Differentiating condition from papilledema
It is important to remember that ONHD are generally benign, while papilledema requires an urgent neurological evaluation to rule out life-threating conditions. Although it is not common, individuals may present with swelling of the optic nerve, resulting from papilledema or other optic neuropathies, with simultaneous ONHD. In the U.S. population, the coexisting presentation is estimated to be at least 19.4 persons per 1 million each year, according to Johnson et al.
Several tests can aid in making an exclusive diagnosis of ONHD. Research suggests that B-scan ultrasonography has been considered the most reliable method to confirm ONHD. However, drusen are often not calcified in young patients and, therefore, may not always present as the highly reflective deposits that typically remain on B-scan ultrasonography after the gain has been reduced.
Spectral domain OCT (SD-OCT) has recently been utilized in the diagnosis of ONHD vs. papilledema with variable results. On SD-OCT, ONHD has been reported ranging from focal, hyperreflective masses with clear posterior margins outside the outer plexiform and nuclear layers to optically empty spaces surrounded by lines of reflectance anteriorly and posteriorly (Kulkarni et al.). Severity of retinal nerve fiber layer thinning on OCT has been shown to correlate with increasing ONHD surface exposure.

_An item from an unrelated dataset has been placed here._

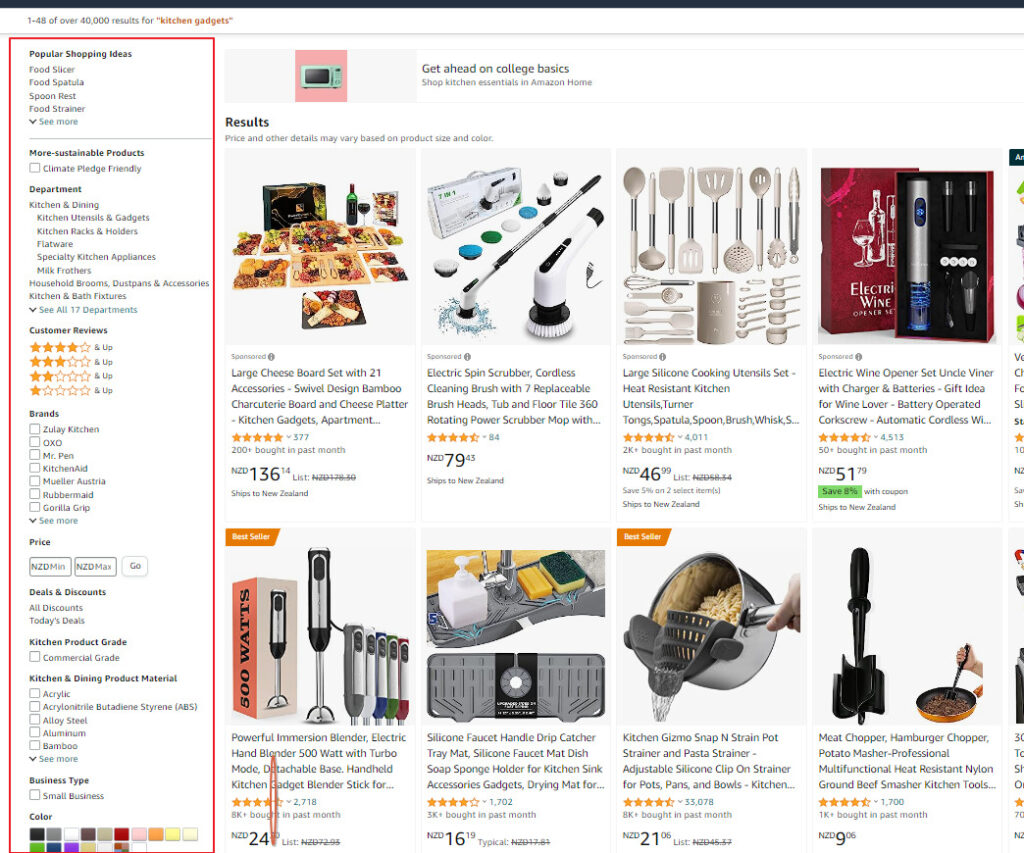The height and width of the screenshot is (853, 1024).
Task: Select the Milk Frothers department
Action: 64,270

On a cross-sectional view, a hyporeflective space was observed between sensory retina and retinal pigment epithelium and choriocapillaris complex in both ONHD and optic disc edema (Johnson et al.). However, optic disc edema generally revealed a smooth internal contour, with the thickest area of hyporeflectivity near the optic nerve head that gradually tapered into a “lazy V” pattern. In contrast, ONHD appeared “lumpy-bumpy” internally with an abrupt drop in the area of hyporeflectivity.

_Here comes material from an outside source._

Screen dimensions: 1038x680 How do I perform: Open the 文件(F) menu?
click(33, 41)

In this young patient’s case, an MRI without contrast was done to rule out intracranial pathology. With the exception of mucous buildup in the patient’s sinuses, the MRI scan was normal with no evidence of a mass, hemorrhage, infarction, intracranial hypertension or abnormal ventricular size. The pediatrician addressed the mild anemia revealed through blood testing with iron supplements.

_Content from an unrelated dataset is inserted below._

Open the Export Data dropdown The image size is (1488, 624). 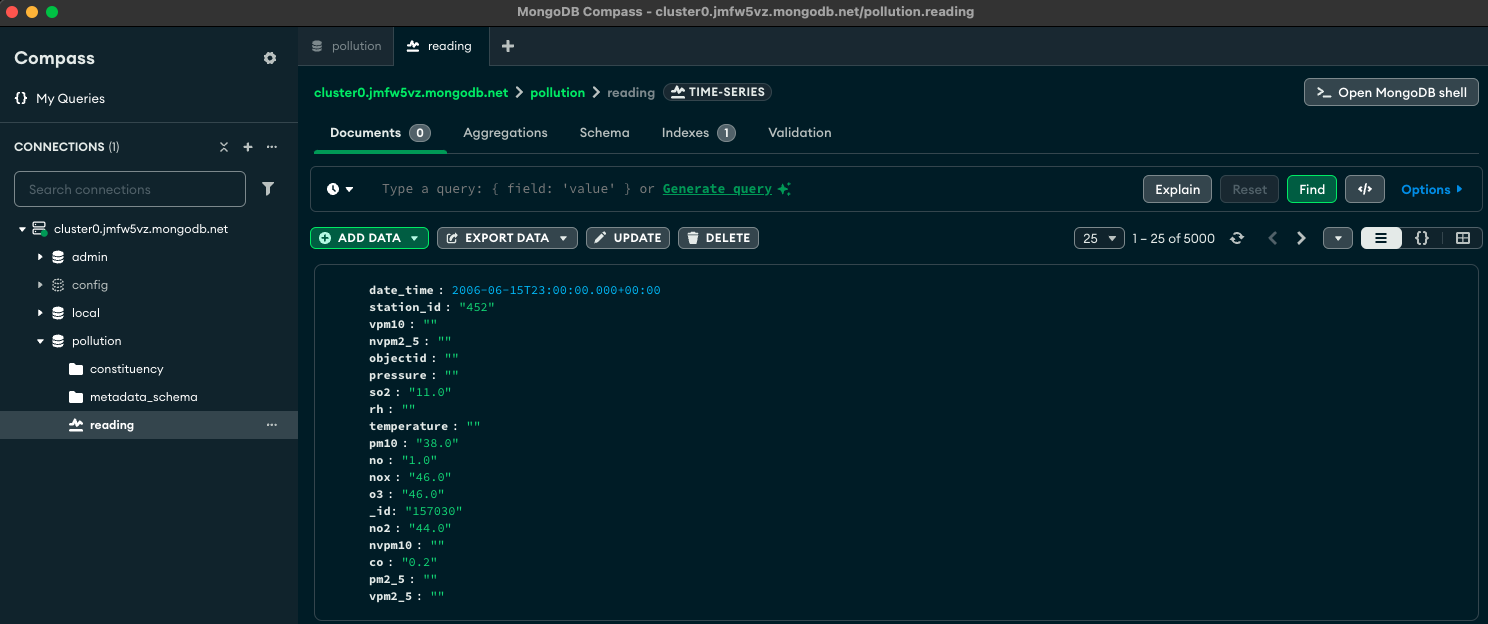pyautogui.click(x=507, y=238)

A follow-up at 2 months revealed resolution of the hemorrhage and a possible superior arcuate visual field defect of the right eye. The visual field will be retested in 1 month to confirm.
If papilledema is present, the underlying etiology should be addressed by the child’s pediatrician, neurologist or other specialist. While there is no current treatment for ONHD, regular eye examinations should be performed to monitor the condition and rule out subretinal neovascularization and elevated ICP.